Es por esto que la murmuración de los fariseos de que Jesús recibe a publicanos y come con pecadores no tiene razón de ser, porque Jesús ha venido precisamente a eso: a rescatar a los pecadores, a los hombres que por el pecado estaban alejados de Dios. El hecho de que Jesús coma con los pecadores no indica, ni remotamente, que Jesús esté de acuerdo con sus pecados –con lo cual la murmuración de los fariseos estaría justificada-, sino que indica que la condición de pecadores, por su misterio pascual de muerte y resurrección, es cambiada, por Cristo, en condición de justos, de santificados por la gracia y por lo tanto merecedores del Reino.
“Habrá más alegría en el cielo por un solo pecador que se convierta que por noventa y nueve justos que no necesitan convertirse”. Cada uno de nosotros somos ese pecador que necesita de la conversión, para que haya alegría en el cielo. No somos justos, sino pecadores que necesitan de la gracia de Dios para dejar de ser pecadores y comenzar a ser justos. En cada Misa, en cada Banquete Eucarístico, Jesús nos invita a comer con Él, o mejor, a comer de Él, de su substancia, en cada comunión eucarística, y eso es un indicio de que Él, el Justo, viene, por su misericordia, a buscarnos a nosotros, pecadores, para llevarnos a la alegría del cielo.
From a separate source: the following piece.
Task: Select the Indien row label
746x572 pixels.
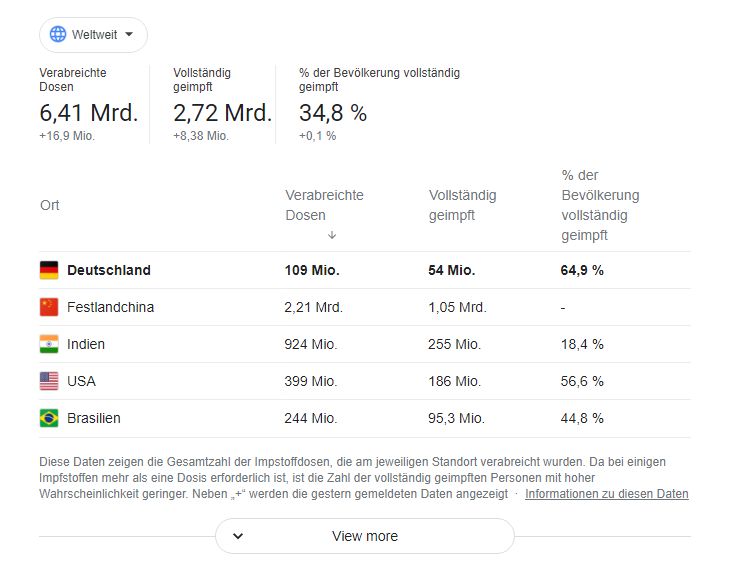Action: pyautogui.click(x=86, y=344)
“Amad a vuestros enemigos”



“Amad a vuestros enemigos” (Lc 6, 27-38). Amad a vuestros enemigos, haced el bien a los que os odian, bendecid a los que os maldicen, orad por los que os injurian”. Jesús presenta una norma de conducta que anula a la Ley de Talión que prevalecía hasta entonces. En efecto, hasta Jesús, el comportamiento contra el prójimo considerado enemigo, era el de “ojo por ojo y diente por diente”. Ahora, eso queda abolido para siempre y es reemplazado por otra actitud: amar al enemigo, hacer el bien a quien nos odia, bendecir al que nos maldice, orar por los que nos injurian, poner la otra mejilla. Ahora bien, lo que hay que considerar es que no se trata de meras reglas morales, porque la pretensión de Jesús no es que los cristianos, aplicando estas reglas, seamos simplemente “buenos”: se trata de imitarlo a Él en la cruz y de participar de su bondad, porque es Él en la cruz quien ama a sus enemigos –que somos nosotros por el pecado-, hace el bien a quien lo odia, a quien lo está crucificando; es Él en la cruz quien bendice a quienes lo maldicen, ora por los que lo injurian y pone la otra mejilla. En definitiva, Jesús quiere que hagamos porque, como hemos dicho, no solo quiere que lo imitemos, sino que participemos de la bondad divina, de la bondad que brota de su Sagrado Corazón. Sólo así recibiremos en paga la Divina Misericordia y seremos objeto de la misericordia y el perdón de Dios. Aquel que, frente a la afrenta de su prójimo se olvida de las palabras de Jesús y no las pone en práctica, sino que se dedica a descargar su enojo, su rencor, su maledicencia, en vez de perdonar y amar, no recibirá nunca la misericordia de Dios, sino que será reo de su Justicia divina.
“Amad a vuestros enemigos”. Cuando se presente la ocasión de que tengamos enemigos, recordemos las palabras de Jesús y las pongamos en práctica, para ser merecedores de la Misericordia Divina y no de su Justicia.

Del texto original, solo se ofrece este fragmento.